Will I be sad and bereft? Not a blooming bit of it! I will revel in my freedom and my free time.. I will wallow in my tidy house that no matter how much I clean and tidy always looks a mess, and my not having to do so much for other people.. I will read more, I will garden more, I may take up a new hobby, I will hopefully travel more :)
((hugs)) Did I tell you lately that I luv you Addb? I so ADORE your response. I wish more folks had that same exact attitude. Thank you for your awesomely splendid reply! A gold star reply if ever there was one! :)
No. If something should happen to my daughter I would not get over it, but my life does not revolve around her. She is an adult with her own life and that is the way we both want it to be.
I have good friends. I would never revolve my life around them but if anything happened to them, I would be bereft.

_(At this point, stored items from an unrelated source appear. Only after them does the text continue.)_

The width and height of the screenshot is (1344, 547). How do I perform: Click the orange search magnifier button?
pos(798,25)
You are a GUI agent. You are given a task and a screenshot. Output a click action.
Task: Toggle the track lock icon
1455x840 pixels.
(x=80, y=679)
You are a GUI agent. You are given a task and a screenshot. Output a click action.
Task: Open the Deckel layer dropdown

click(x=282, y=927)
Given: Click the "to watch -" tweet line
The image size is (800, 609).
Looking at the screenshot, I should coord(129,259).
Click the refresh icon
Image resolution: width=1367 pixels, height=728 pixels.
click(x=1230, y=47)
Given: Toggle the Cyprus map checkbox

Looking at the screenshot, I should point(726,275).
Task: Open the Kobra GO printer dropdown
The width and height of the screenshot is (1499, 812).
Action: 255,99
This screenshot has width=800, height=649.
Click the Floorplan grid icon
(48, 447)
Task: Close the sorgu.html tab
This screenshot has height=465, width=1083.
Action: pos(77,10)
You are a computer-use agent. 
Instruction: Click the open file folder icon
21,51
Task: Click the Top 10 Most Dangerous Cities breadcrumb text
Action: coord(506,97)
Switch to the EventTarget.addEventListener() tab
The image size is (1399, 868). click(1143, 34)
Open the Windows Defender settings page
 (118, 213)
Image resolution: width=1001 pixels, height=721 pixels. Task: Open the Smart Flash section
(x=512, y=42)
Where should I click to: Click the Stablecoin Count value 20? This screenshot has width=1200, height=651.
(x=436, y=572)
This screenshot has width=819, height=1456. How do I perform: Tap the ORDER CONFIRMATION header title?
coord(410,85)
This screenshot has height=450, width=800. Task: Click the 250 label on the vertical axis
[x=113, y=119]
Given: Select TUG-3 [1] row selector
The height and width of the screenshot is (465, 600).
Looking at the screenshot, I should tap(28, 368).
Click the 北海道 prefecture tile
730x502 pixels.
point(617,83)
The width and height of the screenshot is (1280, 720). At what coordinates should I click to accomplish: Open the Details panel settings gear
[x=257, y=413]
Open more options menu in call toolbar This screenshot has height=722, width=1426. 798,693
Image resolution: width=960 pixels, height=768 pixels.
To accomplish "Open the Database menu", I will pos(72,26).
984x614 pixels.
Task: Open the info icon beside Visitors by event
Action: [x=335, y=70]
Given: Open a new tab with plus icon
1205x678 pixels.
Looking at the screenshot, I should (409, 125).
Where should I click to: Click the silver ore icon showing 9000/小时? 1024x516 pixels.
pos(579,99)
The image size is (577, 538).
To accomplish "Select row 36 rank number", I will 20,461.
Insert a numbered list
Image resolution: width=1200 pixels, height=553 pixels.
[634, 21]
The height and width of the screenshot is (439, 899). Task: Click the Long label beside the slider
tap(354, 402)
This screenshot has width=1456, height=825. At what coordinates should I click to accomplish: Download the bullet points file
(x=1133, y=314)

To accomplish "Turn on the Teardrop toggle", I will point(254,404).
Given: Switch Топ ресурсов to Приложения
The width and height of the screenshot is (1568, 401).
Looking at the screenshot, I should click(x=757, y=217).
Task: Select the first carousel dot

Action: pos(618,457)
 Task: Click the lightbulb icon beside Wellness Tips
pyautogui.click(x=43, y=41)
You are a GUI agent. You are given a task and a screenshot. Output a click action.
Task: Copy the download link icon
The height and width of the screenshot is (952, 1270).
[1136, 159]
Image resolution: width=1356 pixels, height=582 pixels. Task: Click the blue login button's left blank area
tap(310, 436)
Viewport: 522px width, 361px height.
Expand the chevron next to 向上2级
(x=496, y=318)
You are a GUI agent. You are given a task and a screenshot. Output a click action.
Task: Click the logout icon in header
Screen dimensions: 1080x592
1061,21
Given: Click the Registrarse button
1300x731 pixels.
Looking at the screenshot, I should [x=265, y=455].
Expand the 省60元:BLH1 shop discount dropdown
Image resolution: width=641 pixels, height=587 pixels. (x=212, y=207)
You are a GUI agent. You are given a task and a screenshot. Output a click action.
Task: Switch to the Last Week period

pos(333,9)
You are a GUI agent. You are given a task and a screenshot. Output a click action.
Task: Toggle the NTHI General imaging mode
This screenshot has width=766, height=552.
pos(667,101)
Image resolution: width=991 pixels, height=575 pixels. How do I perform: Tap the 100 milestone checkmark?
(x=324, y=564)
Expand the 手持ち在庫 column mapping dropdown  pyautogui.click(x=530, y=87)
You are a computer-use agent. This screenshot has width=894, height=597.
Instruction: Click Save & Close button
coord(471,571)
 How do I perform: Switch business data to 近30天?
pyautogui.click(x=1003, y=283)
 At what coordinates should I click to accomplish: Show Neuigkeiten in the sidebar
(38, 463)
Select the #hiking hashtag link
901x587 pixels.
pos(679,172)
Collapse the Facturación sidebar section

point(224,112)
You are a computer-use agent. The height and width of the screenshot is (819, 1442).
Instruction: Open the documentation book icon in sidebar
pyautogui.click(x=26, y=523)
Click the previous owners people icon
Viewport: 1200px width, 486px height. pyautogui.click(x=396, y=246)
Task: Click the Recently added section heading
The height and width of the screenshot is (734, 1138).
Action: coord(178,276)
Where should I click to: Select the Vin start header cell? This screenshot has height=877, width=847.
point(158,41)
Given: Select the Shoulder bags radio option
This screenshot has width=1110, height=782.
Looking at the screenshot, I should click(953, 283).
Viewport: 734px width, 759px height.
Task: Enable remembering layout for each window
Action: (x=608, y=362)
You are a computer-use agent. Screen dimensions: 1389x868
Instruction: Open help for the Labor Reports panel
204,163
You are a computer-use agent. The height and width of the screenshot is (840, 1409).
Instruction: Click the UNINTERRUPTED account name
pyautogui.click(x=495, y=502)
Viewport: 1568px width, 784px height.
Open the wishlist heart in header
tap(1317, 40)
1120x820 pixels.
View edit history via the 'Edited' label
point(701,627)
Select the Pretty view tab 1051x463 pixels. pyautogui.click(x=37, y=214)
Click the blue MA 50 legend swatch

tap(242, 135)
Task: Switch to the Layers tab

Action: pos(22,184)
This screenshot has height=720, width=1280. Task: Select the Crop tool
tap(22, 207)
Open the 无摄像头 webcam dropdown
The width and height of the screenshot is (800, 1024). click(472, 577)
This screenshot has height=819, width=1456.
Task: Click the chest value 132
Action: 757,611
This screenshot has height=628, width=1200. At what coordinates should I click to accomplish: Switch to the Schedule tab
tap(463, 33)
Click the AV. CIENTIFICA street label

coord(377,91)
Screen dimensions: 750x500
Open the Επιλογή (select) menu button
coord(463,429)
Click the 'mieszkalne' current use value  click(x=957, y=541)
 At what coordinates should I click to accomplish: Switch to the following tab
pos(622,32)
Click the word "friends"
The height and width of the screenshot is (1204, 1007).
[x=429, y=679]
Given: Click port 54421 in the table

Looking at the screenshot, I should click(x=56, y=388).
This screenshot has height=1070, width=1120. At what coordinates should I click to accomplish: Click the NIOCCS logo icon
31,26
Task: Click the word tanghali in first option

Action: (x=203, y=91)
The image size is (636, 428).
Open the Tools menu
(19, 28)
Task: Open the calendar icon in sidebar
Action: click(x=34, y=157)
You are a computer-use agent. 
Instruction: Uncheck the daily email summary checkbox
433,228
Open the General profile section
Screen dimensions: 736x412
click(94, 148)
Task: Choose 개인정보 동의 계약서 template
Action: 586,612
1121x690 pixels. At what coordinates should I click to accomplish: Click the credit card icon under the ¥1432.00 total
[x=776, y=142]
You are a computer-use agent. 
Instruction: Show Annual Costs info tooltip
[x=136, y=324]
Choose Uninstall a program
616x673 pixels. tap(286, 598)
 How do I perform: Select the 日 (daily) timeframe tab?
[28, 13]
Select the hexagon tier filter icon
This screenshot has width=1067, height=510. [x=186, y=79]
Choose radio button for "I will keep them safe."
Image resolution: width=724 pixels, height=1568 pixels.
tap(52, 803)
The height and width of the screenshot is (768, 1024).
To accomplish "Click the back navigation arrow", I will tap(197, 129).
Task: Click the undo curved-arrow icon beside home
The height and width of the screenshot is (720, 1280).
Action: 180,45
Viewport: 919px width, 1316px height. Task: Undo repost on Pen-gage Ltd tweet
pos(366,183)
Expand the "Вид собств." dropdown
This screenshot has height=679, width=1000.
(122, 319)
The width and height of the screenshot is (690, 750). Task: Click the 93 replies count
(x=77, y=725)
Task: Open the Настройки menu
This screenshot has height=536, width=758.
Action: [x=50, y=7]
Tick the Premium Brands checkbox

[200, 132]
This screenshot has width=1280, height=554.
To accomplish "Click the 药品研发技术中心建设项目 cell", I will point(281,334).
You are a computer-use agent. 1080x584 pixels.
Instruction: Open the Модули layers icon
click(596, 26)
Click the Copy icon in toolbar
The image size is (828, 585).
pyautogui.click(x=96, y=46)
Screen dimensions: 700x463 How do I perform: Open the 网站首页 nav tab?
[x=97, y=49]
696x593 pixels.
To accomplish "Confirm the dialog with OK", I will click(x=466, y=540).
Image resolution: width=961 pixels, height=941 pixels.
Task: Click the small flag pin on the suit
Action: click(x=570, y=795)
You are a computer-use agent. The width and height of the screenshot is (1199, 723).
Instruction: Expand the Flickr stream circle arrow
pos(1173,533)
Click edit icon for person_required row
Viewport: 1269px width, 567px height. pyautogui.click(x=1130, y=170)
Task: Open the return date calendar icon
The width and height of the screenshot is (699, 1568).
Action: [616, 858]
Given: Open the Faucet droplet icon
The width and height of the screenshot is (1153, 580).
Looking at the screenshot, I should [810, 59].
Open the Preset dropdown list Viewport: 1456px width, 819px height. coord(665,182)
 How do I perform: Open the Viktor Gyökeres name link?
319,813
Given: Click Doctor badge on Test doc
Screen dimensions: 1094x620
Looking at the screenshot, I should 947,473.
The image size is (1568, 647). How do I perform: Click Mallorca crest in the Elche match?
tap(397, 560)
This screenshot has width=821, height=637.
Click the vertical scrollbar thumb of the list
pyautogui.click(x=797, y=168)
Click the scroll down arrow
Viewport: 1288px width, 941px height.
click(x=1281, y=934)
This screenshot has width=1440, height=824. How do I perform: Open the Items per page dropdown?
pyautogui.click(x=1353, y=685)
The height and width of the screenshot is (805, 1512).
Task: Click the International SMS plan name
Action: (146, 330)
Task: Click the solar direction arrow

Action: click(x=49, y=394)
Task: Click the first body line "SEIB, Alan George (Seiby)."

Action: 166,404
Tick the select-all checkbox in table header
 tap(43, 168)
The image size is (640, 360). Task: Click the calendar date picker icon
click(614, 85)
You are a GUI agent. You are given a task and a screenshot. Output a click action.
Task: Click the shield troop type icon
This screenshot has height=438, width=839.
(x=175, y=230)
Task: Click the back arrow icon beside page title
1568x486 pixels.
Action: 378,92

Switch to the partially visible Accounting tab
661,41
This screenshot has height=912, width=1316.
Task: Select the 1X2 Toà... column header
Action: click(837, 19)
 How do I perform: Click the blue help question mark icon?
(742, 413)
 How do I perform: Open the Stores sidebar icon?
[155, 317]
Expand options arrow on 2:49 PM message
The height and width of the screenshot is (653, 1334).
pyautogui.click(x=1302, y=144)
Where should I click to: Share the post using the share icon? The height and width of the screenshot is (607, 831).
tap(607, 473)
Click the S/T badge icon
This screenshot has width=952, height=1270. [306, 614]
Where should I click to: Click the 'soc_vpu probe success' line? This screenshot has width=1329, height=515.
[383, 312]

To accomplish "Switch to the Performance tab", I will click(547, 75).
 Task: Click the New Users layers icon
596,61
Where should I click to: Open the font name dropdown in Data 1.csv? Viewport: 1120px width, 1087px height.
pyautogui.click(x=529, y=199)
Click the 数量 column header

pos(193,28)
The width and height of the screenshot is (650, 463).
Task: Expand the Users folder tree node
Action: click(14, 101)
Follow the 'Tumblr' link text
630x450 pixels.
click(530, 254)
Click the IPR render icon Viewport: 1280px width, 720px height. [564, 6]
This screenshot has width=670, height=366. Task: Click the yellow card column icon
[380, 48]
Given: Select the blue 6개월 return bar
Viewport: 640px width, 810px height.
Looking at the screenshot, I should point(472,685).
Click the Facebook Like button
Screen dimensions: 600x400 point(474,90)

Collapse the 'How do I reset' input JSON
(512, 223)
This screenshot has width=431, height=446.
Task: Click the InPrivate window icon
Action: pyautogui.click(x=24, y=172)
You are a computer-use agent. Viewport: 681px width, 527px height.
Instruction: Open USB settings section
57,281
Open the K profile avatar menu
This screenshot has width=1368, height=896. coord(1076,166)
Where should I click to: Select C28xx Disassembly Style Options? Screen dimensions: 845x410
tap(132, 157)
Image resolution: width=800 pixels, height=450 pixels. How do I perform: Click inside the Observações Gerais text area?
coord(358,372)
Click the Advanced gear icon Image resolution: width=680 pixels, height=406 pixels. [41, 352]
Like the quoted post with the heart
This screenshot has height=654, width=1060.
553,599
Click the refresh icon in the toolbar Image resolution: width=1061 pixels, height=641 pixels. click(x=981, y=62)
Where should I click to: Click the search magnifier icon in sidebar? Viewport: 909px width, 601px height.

I wish to be so financially secure that I do not have to depend on anyone for anything. I would like to be only in people's lives because I wish to be and they wish me to be. No more revolving. I am terrified of the prospect of going through what my cousin did. She was married for close to 50 years to her husband who died of cancer. The pain of what she endured is not worth it. I'm sure she has decades of memories that are more than worth it to her? I do not envy her situation at all. It is hard to accept death when you have no understanding of the fact that you will be united again after this life. No one goes far. No one leaves. We are in each other's lives for a reason and that reason does not die with this body.
That is why people have other people revolving. They are attached and cannot bear the thought of permanent departure. It sucks to think that way. I cannot live there.